(Collected data)
- Opening Delimiter -
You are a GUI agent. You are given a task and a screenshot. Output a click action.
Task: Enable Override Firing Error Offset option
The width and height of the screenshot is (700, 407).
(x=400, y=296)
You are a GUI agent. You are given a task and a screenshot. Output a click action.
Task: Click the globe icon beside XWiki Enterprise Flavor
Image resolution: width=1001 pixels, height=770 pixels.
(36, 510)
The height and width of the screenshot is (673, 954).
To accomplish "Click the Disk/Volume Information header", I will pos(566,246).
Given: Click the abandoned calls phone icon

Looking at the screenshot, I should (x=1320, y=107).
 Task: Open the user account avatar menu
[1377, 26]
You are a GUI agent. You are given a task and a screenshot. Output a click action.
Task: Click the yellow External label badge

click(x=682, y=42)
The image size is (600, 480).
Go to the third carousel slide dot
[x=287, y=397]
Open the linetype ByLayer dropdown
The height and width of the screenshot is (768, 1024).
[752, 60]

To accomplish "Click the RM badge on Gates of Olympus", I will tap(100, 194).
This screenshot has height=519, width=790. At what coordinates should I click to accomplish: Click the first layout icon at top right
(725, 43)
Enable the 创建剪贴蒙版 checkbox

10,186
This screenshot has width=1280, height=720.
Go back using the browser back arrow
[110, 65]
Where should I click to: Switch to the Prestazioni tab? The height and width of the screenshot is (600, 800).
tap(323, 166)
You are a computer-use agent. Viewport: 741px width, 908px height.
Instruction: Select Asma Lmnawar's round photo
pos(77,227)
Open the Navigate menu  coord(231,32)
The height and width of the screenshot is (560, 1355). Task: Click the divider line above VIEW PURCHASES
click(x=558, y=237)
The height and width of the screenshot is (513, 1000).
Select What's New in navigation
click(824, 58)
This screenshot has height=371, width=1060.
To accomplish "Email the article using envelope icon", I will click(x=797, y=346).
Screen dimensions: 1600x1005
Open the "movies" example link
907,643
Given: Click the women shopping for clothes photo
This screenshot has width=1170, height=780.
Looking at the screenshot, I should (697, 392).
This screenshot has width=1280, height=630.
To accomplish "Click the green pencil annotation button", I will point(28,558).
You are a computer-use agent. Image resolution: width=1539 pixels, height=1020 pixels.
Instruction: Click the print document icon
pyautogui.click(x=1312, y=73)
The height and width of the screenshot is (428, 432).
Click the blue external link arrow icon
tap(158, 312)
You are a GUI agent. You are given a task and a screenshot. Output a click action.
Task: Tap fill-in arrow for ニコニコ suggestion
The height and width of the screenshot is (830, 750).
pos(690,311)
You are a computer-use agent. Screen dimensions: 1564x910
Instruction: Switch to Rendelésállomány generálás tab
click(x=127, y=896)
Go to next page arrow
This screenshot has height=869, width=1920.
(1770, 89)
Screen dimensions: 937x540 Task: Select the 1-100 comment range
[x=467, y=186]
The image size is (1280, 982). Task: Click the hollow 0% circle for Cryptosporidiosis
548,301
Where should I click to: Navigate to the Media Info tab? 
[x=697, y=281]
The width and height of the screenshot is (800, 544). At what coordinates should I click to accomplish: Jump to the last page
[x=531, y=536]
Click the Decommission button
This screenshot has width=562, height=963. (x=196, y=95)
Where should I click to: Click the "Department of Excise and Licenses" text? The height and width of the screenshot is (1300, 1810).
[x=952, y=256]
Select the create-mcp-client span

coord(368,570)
- Closing Delimiter -
AIM OF THE TASK
Only a number should be given: the count of lines above that contain the word "computer".

ANSWER TO THE PROBLEM
3